その中でもエミリーという女性は特に忙しそうである。
文句が出てしまうのも当然である。
「あ〜、もう。今日も徹夜だ〜。クリスマスなのに〜・・・。」
「あの〜、先輩。じゃあお先に失礼しま〜す。頑張ってくださいね。」
「は〜い。
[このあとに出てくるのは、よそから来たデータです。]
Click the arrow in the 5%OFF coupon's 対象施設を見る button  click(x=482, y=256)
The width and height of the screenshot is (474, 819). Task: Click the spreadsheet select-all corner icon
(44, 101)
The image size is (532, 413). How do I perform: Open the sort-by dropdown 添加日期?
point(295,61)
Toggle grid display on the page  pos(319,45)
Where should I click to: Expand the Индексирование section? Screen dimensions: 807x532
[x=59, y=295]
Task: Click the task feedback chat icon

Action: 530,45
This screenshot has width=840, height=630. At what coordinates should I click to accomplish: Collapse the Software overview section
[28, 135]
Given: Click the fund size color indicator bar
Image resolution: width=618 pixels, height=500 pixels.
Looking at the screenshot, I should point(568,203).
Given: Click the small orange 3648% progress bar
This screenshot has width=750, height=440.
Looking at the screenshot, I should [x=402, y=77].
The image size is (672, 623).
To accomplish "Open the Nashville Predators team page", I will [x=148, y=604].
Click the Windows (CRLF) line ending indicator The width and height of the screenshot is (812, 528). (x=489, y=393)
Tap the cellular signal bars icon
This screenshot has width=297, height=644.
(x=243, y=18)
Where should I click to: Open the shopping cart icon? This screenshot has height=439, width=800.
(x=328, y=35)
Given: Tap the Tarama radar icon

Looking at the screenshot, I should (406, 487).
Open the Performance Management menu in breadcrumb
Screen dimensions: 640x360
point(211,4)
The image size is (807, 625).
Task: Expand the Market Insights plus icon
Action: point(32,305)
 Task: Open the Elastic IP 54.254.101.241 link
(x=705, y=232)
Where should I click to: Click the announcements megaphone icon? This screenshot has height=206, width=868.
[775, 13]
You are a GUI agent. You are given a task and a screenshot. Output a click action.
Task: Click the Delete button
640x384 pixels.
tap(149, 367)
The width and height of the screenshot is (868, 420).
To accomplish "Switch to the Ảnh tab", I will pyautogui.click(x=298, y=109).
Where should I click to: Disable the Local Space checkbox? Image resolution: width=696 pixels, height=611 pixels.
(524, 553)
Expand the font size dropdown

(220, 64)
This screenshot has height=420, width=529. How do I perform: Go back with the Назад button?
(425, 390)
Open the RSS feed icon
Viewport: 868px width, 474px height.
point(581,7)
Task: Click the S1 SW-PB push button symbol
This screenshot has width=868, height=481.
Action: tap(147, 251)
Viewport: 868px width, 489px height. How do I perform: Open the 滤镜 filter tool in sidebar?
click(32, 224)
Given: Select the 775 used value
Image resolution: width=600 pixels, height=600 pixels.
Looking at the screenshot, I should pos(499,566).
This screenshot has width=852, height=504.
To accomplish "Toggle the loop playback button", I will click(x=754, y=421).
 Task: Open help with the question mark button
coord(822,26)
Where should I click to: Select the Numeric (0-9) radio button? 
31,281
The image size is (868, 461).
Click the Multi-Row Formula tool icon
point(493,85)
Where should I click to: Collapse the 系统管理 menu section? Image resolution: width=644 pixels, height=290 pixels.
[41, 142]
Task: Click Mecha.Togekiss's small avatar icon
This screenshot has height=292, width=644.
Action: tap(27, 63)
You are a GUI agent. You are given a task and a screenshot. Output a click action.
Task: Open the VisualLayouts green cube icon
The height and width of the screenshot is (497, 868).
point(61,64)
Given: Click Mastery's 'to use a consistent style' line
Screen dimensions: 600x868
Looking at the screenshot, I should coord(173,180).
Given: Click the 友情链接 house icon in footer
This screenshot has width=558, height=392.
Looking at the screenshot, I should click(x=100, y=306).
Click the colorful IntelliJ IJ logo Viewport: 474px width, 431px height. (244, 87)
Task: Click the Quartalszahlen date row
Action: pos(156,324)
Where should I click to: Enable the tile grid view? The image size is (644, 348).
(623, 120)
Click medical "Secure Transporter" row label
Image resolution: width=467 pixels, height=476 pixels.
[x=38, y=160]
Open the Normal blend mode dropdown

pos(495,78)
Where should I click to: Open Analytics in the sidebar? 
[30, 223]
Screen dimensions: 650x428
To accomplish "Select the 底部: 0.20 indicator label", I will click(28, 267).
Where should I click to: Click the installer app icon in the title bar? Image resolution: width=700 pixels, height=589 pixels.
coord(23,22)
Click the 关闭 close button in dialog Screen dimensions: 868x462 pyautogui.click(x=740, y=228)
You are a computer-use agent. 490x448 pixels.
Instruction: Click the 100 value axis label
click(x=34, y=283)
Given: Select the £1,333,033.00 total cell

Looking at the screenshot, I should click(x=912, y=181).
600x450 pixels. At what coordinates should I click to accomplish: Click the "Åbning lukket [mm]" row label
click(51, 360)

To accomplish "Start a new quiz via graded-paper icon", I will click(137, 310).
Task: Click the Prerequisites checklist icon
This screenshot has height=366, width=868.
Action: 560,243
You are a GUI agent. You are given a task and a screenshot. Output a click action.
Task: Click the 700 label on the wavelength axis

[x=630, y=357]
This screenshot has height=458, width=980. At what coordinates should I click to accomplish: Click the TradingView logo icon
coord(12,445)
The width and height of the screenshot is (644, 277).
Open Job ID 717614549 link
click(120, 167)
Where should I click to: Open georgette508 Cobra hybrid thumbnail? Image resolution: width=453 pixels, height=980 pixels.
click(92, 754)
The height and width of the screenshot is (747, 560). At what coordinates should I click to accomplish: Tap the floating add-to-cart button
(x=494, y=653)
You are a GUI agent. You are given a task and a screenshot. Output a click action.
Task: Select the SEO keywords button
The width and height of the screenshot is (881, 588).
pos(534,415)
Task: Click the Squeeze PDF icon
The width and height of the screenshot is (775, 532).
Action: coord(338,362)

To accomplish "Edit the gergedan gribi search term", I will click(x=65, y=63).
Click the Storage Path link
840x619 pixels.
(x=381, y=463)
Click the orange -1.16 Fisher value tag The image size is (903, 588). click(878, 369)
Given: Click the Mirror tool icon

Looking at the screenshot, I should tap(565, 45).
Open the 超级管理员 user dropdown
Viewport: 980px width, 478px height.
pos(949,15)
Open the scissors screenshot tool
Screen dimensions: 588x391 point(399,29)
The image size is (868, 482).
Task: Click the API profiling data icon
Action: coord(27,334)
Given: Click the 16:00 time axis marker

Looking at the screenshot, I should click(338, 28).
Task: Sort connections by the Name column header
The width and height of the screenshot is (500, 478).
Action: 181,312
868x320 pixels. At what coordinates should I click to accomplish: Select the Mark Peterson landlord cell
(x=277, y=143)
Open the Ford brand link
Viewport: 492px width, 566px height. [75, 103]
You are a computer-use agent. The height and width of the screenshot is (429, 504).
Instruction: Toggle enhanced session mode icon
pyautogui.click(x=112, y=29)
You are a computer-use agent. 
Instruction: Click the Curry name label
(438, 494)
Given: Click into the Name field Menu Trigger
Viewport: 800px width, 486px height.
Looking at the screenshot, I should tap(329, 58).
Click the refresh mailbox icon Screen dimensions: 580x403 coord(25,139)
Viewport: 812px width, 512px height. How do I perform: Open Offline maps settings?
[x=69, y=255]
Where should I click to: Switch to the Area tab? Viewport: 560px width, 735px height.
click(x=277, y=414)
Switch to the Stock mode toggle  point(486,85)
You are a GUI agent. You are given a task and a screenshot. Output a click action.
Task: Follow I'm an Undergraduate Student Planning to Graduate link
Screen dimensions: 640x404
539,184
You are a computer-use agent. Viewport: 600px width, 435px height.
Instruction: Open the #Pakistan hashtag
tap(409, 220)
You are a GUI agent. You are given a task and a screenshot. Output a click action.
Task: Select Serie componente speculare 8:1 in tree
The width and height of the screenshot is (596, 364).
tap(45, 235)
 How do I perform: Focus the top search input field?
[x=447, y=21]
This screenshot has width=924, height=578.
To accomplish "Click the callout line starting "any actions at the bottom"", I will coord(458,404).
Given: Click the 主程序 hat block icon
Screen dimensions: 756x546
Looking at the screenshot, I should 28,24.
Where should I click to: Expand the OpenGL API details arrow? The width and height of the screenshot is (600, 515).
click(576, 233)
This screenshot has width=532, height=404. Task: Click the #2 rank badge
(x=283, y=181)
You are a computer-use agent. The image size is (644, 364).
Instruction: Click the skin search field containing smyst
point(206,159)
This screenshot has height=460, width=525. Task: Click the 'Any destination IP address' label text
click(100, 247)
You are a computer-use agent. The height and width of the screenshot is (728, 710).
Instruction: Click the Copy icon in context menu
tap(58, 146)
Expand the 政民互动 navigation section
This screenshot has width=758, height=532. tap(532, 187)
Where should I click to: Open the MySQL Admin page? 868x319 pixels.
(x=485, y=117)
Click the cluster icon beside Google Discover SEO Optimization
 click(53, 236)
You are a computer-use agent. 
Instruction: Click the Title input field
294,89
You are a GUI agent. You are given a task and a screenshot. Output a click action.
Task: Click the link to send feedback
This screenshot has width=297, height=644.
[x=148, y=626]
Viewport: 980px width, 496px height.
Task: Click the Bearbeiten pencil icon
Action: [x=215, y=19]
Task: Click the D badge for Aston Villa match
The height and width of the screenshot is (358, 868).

ありがと。彼氏と仲良くね。」
「あ、ありがとうございます!!ではさよなら〜。」
「くそ〜。いいな〜、彼氏もちは。早く帰れるしクリスマスの楽しみはあるし・・・。」
「エミリー、負け犬の遠吠えはやめろ。みじめすぎる。あとこれもだ。」
「はいはい。わかりましたよ、バツイチさん。」
「28で結婚どころか彼氏もいないやつに言われたくないな。」
恋も仕事も時間がない焦りと苛立ちのせいか、2人の間で喧嘩がおこっている。
結局喧嘩が終わる翌朝まで仕事は続いた。